___ SUPPLIED RECORDS

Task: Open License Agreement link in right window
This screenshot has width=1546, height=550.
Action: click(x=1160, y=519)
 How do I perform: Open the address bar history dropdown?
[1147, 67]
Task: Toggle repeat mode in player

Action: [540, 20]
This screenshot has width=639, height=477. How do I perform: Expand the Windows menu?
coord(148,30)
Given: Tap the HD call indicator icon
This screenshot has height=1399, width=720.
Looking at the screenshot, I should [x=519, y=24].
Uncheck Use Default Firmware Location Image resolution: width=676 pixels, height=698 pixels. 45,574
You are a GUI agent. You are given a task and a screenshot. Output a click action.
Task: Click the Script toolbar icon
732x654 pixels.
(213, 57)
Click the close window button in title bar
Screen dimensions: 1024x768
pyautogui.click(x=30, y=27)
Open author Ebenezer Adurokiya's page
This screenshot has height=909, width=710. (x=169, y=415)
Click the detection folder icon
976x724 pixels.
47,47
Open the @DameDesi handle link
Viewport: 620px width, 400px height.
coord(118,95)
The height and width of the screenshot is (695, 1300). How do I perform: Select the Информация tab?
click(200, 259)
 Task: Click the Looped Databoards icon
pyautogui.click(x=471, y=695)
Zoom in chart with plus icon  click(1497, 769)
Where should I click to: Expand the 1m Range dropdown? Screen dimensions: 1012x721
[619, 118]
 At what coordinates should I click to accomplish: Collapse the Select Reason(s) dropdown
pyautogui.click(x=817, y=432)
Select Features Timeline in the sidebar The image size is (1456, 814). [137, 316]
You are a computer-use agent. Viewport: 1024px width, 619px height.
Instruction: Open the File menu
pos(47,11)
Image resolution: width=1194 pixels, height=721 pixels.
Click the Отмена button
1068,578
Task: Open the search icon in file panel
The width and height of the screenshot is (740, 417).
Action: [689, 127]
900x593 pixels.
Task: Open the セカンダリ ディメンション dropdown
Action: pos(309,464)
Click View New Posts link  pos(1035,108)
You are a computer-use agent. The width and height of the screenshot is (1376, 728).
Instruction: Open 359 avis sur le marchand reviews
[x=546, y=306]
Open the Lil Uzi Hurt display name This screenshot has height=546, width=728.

______

PROMPT
Word for word, copy the line containing "Task: Click the Script toolbar icon" and each line after it to the end of the records, and nothing besides.

WRITTEN RESPONSE
Task: Click the Script toolbar icon
732x654 pixels.
(213, 57)
Click the close window button in title bar
Screen dimensions: 1024x768
pyautogui.click(x=30, y=27)
Open author Ebenezer Adurokiya's page
This screenshot has height=909, width=710. (x=169, y=415)
Click the detection folder icon
976x724 pixels.
47,47
Open the @DameDesi handle link
Viewport: 620px width, 400px height.
coord(118,95)
The height and width of the screenshot is (695, 1300). How do I perform: Select the Информация tab?
click(200, 259)
 Task: Click the Looped Databoards icon
pyautogui.click(x=471, y=695)
Zoom in chart with plus icon  click(1497, 769)
Where should I click to: Expand the 1m Range dropdown? Screen dimensions: 1012x721
[619, 118]
 At what coordinates should I click to accomplish: Collapse the Select Reason(s) dropdown
pyautogui.click(x=817, y=432)
Select Features Timeline in the sidebar The image size is (1456, 814). [137, 316]
You are a computer-use agent. Viewport: 1024px width, 619px height.
Instruction: Open the File menu
pos(47,11)
Image resolution: width=1194 pixels, height=721 pixels.
Click the Отмена button
1068,578
Task: Open the search icon in file panel
The width and height of the screenshot is (740, 417).
Action: [689, 127]
900x593 pixels.
Task: Open the セカンダリ ディメンション dropdown
Action: pos(309,464)
Click View New Posts link  pos(1035,108)
You are a computer-use agent. The width and height of the screenshot is (1376, 728).
Instruction: Open 359 avis sur le marchand reviews
[x=546, y=306]
Open the Lil Uzi Hurt display name This screenshot has height=546, width=728.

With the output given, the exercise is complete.